Pero él mismo, el poderoso cronista de la vida afroamericana, el rapero más importante del mundo, evadió al público durante el tiempo cargado, dejó la pausa más larga entre nuevos proyectos cada vez más larga.
eso es un arma
Ahora, hoy, después de cinco años, por fin, un nuevo disco. “Señor. Morales y los grandes escaladores”. En la portada, una humilde escena familiar: Kendrick está de pie con un niño pequeño en brazos frente a una cama en la que yace una mujer que sostiene a un bebé contra su pecho. Kendrick lleva una corona de espinas. ¿Qué quiere decir ella? La naturaleza realista de la escena (la pintura marrón de las paredes se está desprendiendo, un radiador cuelga quebradizo junto a la cama) va en contra de cualquier megalomanía de Yeezus.
Pero, ¿qué hay en su cinturón, medio escondido entre su pantalón y su camisa? eso es un arma La tranquilidad de la imagen bíblica se ha ido. La pintura de la pared se ha desprendido en cuatro lugares. ¿Cuatro agujeros de bala? Uno para cada persona. Estas no son espinas en su corona, sino balas. Sus días están contados.
Una gran introspección crítica.
El más elocuente habla de nuevo: “Unidos en el Duelo”. Así empieza el disco, que vuelve a ser muy bueno, quizás el mejor hasta ahora, el tiempo lo dirá. Un álbum excepcional, tanto musical como líricamente. Un psicoanálisis de 73 minutos, Kendrick dirige su mirada perspicaz en el espejo, se confiesa y relata las cosas que conformaron su ego, habla de sus problemas paternos y su miedo al apego, su narcisismo y necesidad de aprobación, su masculinidad machista, entre las cuales la mayoría de todas las mujeres tenían que sufrir. ¿Podrá romper la maldición, el trauma transmitido de generación en generación, enraizado en la experiencia de la esclavitud?
La producción es excelente. Suceden tantas cosas en este rico álbum, el piano como instrumento dominante se combina virtuosamente con los ritmos polirrítmicos, el chasquido y el chasquido, los pasos, las cajas de ritmos, el hard trap, los cálidos samples. Hay muchas voces, mucho canto, Kendrick está más cerca del gospel que nunca, la dimensión religiosa de la sesión de terapia, su cercanía al confesionario, se refleja en la música.
“Espero que encuentres algo de paz mental en esta vida”, canta una voz sagrada al principio. Espero que tu mente atribulada encuentre descanso. Y aún en esta vida. No le interesa el resto del mundo. Porque es el aquí y ahora en el que cría a sus hijos. “El dinero limpiando las lágrimas”, pero eso no es flexible. Es cierto que la prosperidad puede secar las lágrimas. Pero siempre hay algunos. “Quítate el Chanel, quítate el Dolce, quítate el bolso Birkin”, rapea en la siguiente pista. “Quítate toda esa mierda de diseñador, ¿y qué tienes?”

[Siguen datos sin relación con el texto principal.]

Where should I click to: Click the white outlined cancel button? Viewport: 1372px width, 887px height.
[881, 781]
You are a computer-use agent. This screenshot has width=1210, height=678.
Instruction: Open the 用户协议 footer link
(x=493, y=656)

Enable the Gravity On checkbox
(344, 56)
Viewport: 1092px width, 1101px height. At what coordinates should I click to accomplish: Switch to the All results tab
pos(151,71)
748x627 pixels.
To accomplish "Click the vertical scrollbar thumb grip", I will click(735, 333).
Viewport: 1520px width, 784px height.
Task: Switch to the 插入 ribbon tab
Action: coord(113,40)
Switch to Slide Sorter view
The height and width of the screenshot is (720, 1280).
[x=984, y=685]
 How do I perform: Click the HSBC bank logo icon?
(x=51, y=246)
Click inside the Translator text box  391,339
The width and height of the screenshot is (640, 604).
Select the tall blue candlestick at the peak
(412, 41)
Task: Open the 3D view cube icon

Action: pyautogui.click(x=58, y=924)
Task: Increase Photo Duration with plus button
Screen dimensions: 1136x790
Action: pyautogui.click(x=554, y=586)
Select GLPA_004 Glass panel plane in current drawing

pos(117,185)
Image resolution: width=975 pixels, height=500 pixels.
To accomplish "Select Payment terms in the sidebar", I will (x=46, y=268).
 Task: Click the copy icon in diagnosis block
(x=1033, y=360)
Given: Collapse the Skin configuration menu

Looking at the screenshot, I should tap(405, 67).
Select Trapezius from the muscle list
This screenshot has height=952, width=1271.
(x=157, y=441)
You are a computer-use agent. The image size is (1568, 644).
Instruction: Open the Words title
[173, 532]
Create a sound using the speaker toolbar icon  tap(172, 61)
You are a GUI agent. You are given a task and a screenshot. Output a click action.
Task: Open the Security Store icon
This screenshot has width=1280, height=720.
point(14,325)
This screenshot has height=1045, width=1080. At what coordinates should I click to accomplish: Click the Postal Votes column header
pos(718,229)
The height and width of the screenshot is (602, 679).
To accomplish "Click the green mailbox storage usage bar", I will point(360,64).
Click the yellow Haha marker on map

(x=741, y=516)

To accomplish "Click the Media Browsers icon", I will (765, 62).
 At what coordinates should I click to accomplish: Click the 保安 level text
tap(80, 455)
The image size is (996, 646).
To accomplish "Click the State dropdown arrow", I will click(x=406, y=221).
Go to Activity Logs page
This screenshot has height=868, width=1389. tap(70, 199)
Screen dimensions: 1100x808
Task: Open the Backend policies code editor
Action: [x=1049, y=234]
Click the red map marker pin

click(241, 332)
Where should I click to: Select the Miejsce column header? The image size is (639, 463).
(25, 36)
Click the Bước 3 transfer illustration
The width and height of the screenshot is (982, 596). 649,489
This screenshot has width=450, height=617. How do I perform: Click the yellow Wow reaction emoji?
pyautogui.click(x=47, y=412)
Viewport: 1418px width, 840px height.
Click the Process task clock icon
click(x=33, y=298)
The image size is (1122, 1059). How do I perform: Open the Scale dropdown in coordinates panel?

A veces difícil de soportar
La mujer en la portada del álbum es su esposa, los niños en la portada del álbum son sus hijos. La intimidad del álbum es difícil de soportar a veces, la lucha matrimonial en “We Cry Together”, protagonizada por la actriz Taylour Paige, culmina con un “¡Vete a la mierda! ¡Vete a la mierda!” línea que suena como un argumento muy real.
“Desnudé mi alma, y ahora somos libres”, dice al final del álbum. Solo abriendo todo puedo liberarme de verdad, trascender el trauma, romper la maldición familiar. “Pesada es la cabeza que eligió llevar la corona”, rapea. El rey Kendrick sabe de lo que habla.